Methods : One to two week old, white leghorn chicks, underwent unilateral optic nerve lesion (n=15). Animals were allowed to recover for one week and ocular components (Lenstar LS900) and refraction (Hartinger Refractometer) were measured. The effect of the lesion was seen in the difference between the experimental eyes (X) and contralateral fellow eyes that served as controls (N). Chicks were then placed in cages illuminated with sinusoidally modulated light (2 Hz: 80% contrast) that changed in luminance contrast (LUM: n= 8) or color contrast (COLOR: n=7; red to green, mean illumination 680 lux). Animals were kept in these illumination conditions for three days (9am-5pm) and otherwise in the dark. Measurements were repeated.

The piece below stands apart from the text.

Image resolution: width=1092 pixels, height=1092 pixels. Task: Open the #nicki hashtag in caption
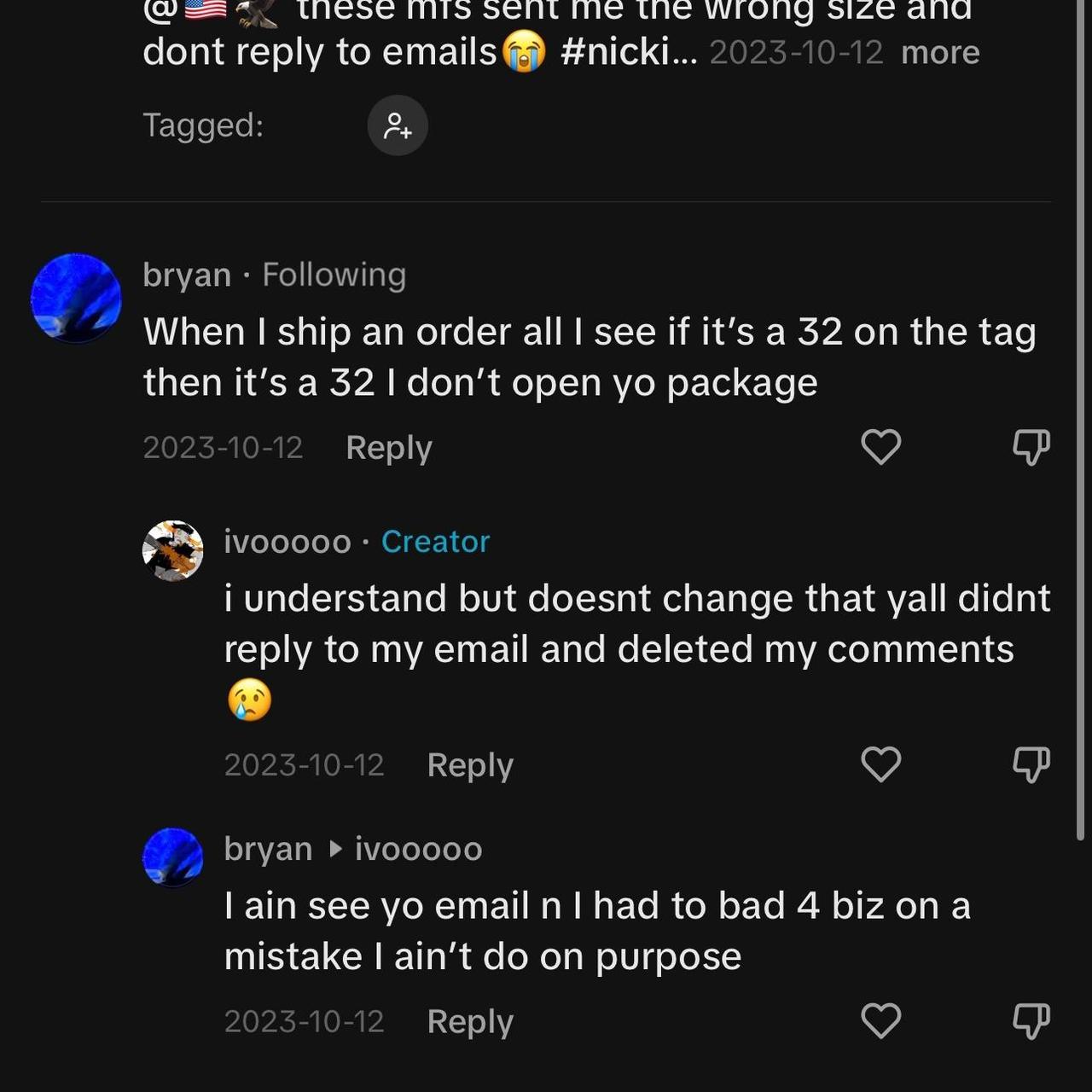(628, 52)
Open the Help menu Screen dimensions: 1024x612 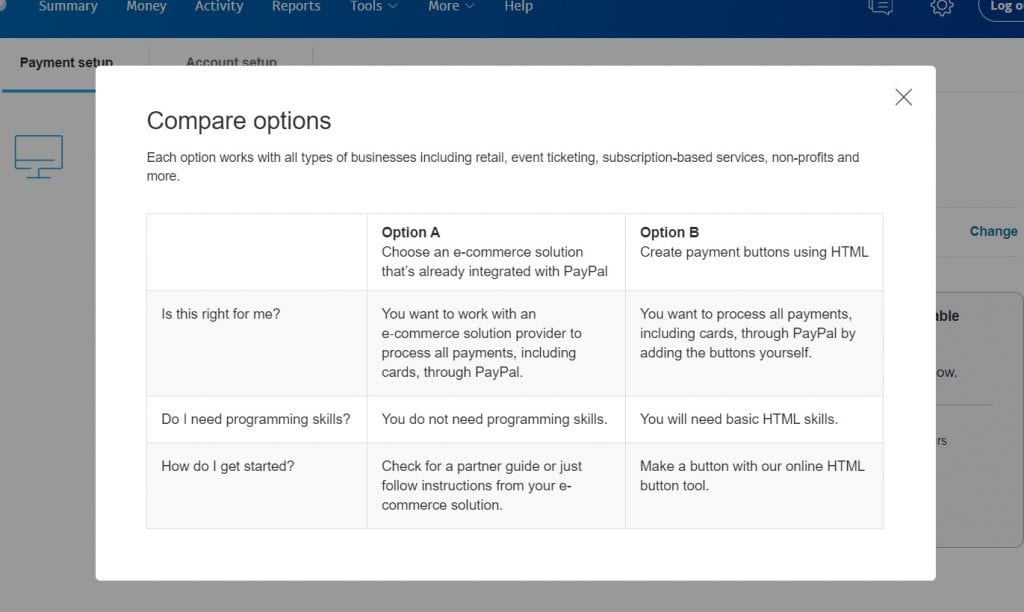[x=518, y=6]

The effect of the illuminants was seen in the relative change between pre- and post-measures (ΔX- ΔN).

Results :
Effect of ONX Lesion :
As seen in earlier experiments ONX produced relative hyperopia (3.23 ± 0.62D; p<0.001), with a reduction in eye length (117 ± 55 µm; P<0.05) and vitreous chamber depth (170 ± 64 µm; p<0.05) with lens thinning (-80 ± 25 µm; P<0.01) and choroidal thickening (111 ± 21 µm; p<0.001).
Effect of Flicker Exposure:
LUM exposure enhanced the effects of ONX with a further hyperopic shift (2.31 ± 0.7 D; p<0.01), a small reduction in eye length (-37 ± 43 µm) and vitreous chamber depth (-50 ± 57 µm), with lens thinning (-72 ± 48 µm) and an increase in anterior chamber depth (62 ± 33 µm).
COLOR exposure with ONX had no effect on refraction and produced little change in eye growth compared to the contralateral eye, but increased choroidal thinning (-91 ± 16 µm; p<0.001) and vitreous chamber depth (98 ± 42 µm; p<0.05).

Conclusions : The results provide evidence for some central control of emmetropization, with an enhanced hyperopic shift associated with the luminance emmetropization response, and enhanced vitreal elongation associated with the color response. Retinal sources and signals involved need to be uncovered in upcoming studies.

This is an abstract that was submitted for the 2016 ARVO Annual Meeting, held in Seattle, Wash., May 1-5, 2016.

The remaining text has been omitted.